Give the lines below again exactly, starting with the line that holds "Telegram (21, 421)" and going on through the line that holds "Корпус сверла C32-3D28-87SP09 (33, 2232)".

(Pixel coordinate grounding data)
◇ ◇ ◇ ◇ ◇
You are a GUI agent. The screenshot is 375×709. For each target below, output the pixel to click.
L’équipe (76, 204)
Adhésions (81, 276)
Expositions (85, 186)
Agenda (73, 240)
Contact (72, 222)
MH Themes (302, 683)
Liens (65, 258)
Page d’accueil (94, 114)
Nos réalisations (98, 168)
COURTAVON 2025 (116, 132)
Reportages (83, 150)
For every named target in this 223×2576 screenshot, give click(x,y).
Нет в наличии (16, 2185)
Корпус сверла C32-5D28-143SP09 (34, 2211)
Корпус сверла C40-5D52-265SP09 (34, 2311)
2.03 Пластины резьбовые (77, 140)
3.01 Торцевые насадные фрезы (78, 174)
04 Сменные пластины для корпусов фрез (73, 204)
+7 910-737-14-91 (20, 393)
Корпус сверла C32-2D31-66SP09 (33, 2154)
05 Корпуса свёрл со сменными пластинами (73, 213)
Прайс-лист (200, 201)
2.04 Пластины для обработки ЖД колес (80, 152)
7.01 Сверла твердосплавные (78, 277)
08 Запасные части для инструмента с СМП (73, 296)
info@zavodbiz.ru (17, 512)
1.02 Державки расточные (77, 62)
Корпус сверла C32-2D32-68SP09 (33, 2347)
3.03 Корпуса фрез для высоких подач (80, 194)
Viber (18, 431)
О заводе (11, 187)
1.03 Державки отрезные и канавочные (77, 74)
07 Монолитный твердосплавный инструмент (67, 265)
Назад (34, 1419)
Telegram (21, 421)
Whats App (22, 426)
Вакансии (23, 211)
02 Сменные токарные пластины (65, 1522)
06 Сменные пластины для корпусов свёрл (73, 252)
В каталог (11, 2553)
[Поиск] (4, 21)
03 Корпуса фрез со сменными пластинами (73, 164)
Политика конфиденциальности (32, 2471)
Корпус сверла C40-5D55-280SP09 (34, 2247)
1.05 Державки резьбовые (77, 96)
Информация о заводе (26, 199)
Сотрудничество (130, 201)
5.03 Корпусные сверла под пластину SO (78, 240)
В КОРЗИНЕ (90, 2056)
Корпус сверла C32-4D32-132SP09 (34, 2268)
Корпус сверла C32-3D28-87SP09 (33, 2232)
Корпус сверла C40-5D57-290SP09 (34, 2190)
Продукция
◇ ◇ ◇ ◇ ◇
EXERCISE OUTPUT
Telegram (21, 421)
Whats App (22, 426)
Вакансии (23, 211)
02 Сменные токарные пластины (65, 1522)
06 Сменные пластины для корпусов свёрл (73, 252)
В каталог (11, 2553)
[Поиск] (4, 21)
03 Корпуса фрез со сменными пластинами (73, 164)
Политика конфиденциальности (32, 2471)
Корпус сверла C40-5D55-280SP09 (34, 2247)
1.05 Державки резьбовые (77, 96)
Информация о заводе (26, 199)
Сотрудничество (130, 201)
5.03 Корпусные сверла под пластину SO (78, 240)
В КОРЗИНЕ (90, 2056)
Корпус сверла C32-4D32-132SP09 (34, 2268)
Корпус сверла C32-3D28-87SP09 (33, 2232)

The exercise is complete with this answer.